> _Extracted entries_:

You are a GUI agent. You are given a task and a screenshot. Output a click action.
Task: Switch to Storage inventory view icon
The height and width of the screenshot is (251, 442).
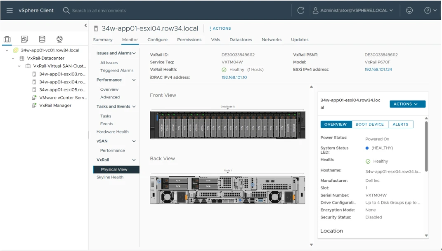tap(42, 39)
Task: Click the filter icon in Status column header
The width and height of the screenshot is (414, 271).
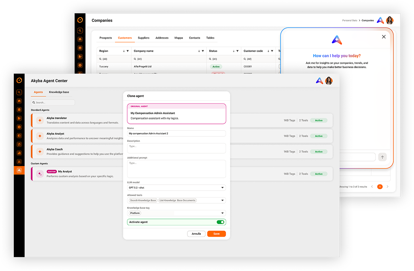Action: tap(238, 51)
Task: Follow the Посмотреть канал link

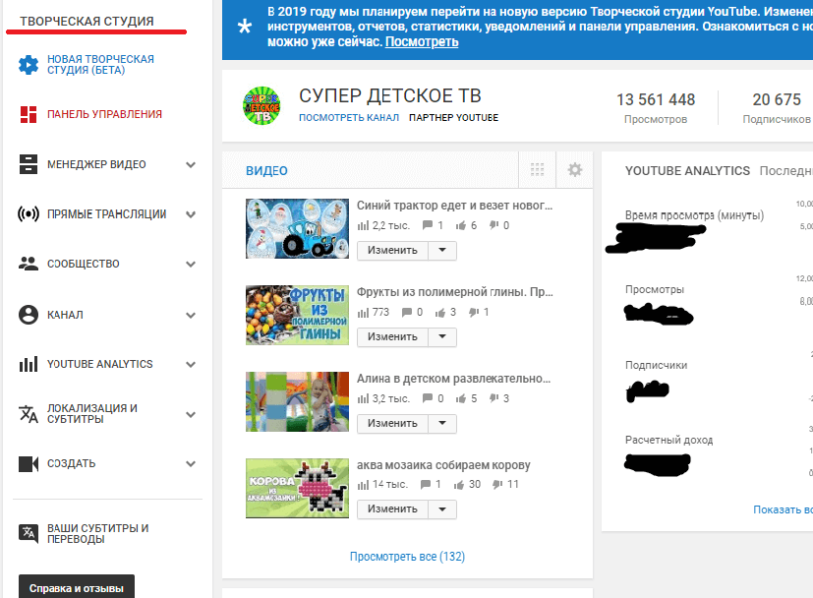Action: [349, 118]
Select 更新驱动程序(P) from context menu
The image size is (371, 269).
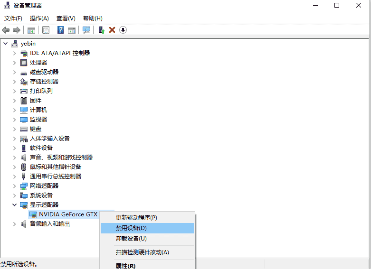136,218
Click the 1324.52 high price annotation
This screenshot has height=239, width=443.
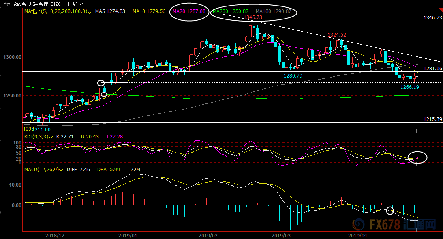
* * *
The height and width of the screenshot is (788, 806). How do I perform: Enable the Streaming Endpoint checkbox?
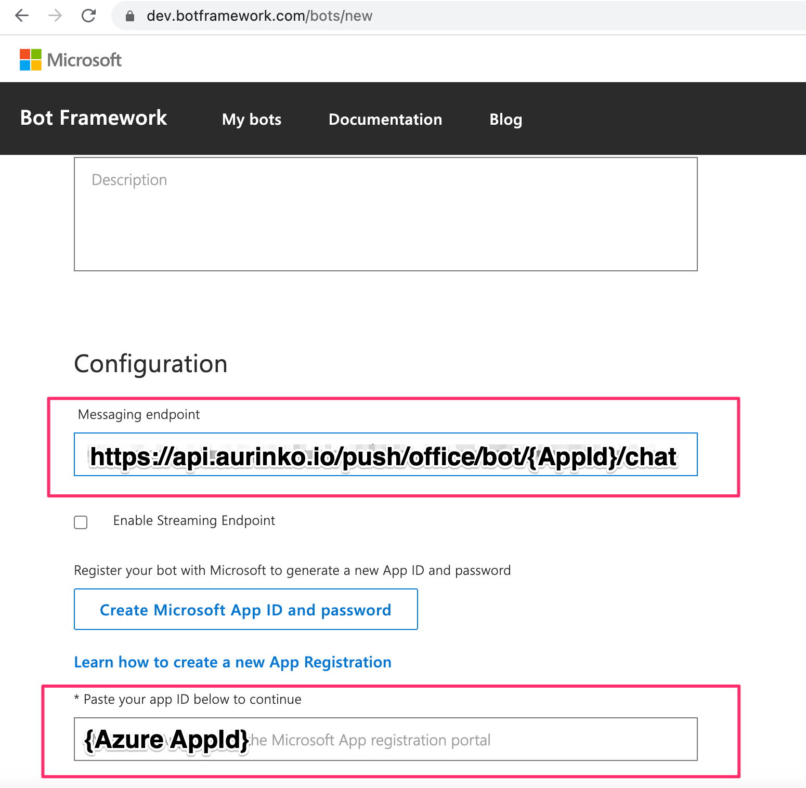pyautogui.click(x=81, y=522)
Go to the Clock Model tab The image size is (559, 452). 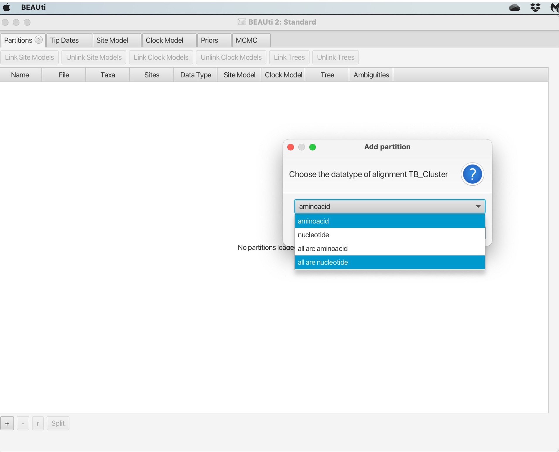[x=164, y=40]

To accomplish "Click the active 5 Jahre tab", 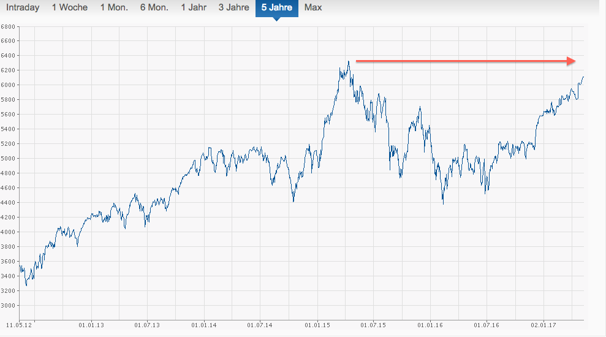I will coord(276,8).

> _Problem to work on_: What is needed is an exact copy of the lines above from the one with "The height and width of the screenshot is (251, 442)." to the one with "Click the 1324.52 high price annotation", both ends kept, and nothing more; please leave the pictures out.

> _Response box_:
The height and width of the screenshot is (251, 442).
tap(42, 39)
Task: Click the filter icon in Status column header
The width and height of the screenshot is (414, 271).
Action: tap(238, 51)
Task: Follow the Посмотреть канал link

Action: [349, 118]
Select 更新驱动程序(P) from context menu
The image size is (371, 269).
136,218
Click the 1324.52 high price annotation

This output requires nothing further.